The stress and strain that we have all been through over the past year or so has taken a toll on our patience and tolerance with our kids. We hear this reflected in calls from parents who ask for help with their disobedient kids. These parents often tell us that their kids will not obey their orders or demands, no matter what they say or how they say it.
Barking orders and making demands are characteristic behaviors of drill sergeant parents—these are parents who try to command and direct the lives of their children. A drill sergeant parent implies, “You can’t think. I have to do your thinking for you.” They tend to avoid giving children opportunities to make decisions on their own so they can learn from their mistakes.
Drill sergeant parents are easily recognized, even in profile. They’re the ones with the jutting jaws, ramrod spines, and admonishing index fingers. They’re also known by the familiar word sequence, “I don’t care how you feel. I want it done, and I want it done NOW!”
I know those words well. Growing up, I did a lot of saluting to them. When my father said those words, I jumped up and did it, whatever it was, right then. I swore I was never going to be like him.
My first words in a classroom and as a parent were those familiar words. Starting out I succeeded with not being like my father. I was a good helicopter instead. However, when I was stressed, strained, or running on automatic pilot with my children, every time I opened my mouth, my dad popped out. Let’s look at an example of a drill sergeant mother and a solution for her.
Crossing the Line
Tony's mom has had it. She's tired of waiting for him to empty the dishwasher.
"I’m tired of this," she yells. "Get in there and take care of your job and do it this minute! And I mean it this time!"
In Tony's mind, his mom crossed the line between allowing him to feel some control over the situation to not letting him have any control. Typical kids, at this point, will try to regain control, and when they do, it’s not a pretty situation.
"Yeah, you can forget it," he screams. "You can't tell me what to do. I'm not your slave!" Here, Mom used fighting words as she tried to take total control. Tony retaliated by escalating the fight.
Use Thinking Words Instead
We create thinking words when we tell others what we are going to do. We create fighting words when we tell others what they are going to do. After learning the difference between fighting words and thinking words at her Love and Logic class, Mom tried a different approach.
As it was getting close to the time when Tony needed to be taken to his soccer game, his mom told him, “Tony, I'll be driving you to your soccer game when you've got the carpet vacuumed.”
Tony responded as he usually did by saying, “I'll do it later, Mom.

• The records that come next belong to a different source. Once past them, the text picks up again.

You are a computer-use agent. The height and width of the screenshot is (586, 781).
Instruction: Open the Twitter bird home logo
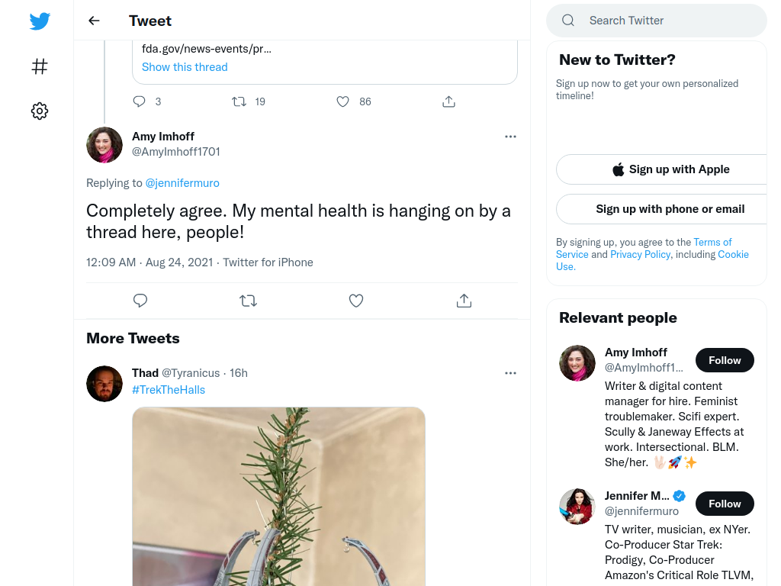click(40, 21)
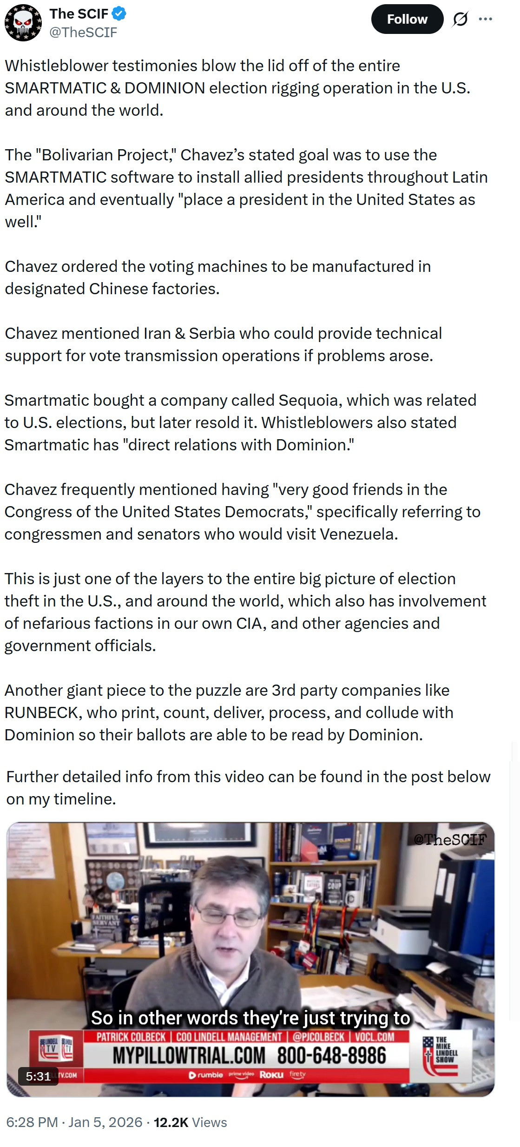Click The SCIF skull profile avatar
520x1147 pixels.
coord(23,23)
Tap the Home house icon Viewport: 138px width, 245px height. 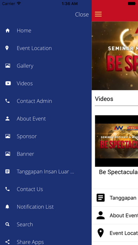tap(7, 31)
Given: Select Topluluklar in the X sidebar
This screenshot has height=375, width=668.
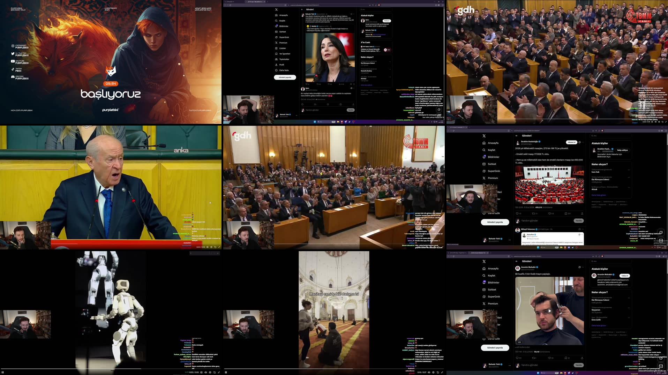Looking at the screenshot, I should (x=284, y=59).
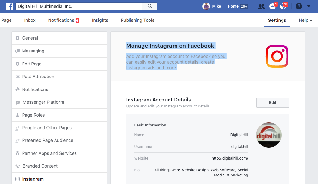Click the search magnifier button

150,6

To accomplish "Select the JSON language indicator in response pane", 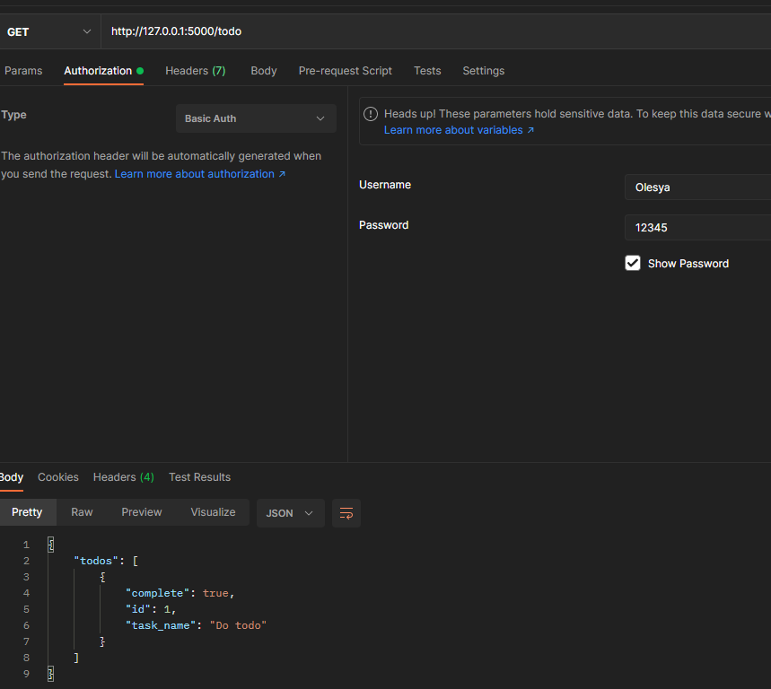I will point(280,512).
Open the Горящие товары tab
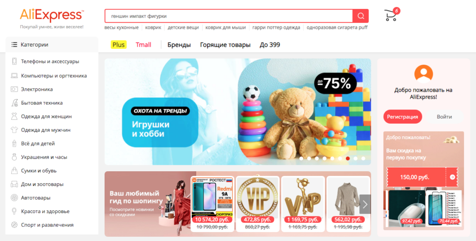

I've got to get my equipment ready.” She simply replied, "No problem, Tony."
This caught him off guard and he asked, "What do you mean, no problem?" Mom turned and walked away.
When she reported the results to her class, she said, "A few minutes later I heard the vacuum running. I didn't recognize it because that was the first time I ever heard it from a distance. It was at that point I knew my life was changing for the better and that my son was learning to accept responsibility."
Love and Logic believes that being consultant parents is the best way to help kids learn how to make responsible decisions in their lives. Our MP3 audio, Helicopters, Drill Sergeants and Consultants, has more insights for how Love and Logic can help you become a consultant parent.
Thanks for reading!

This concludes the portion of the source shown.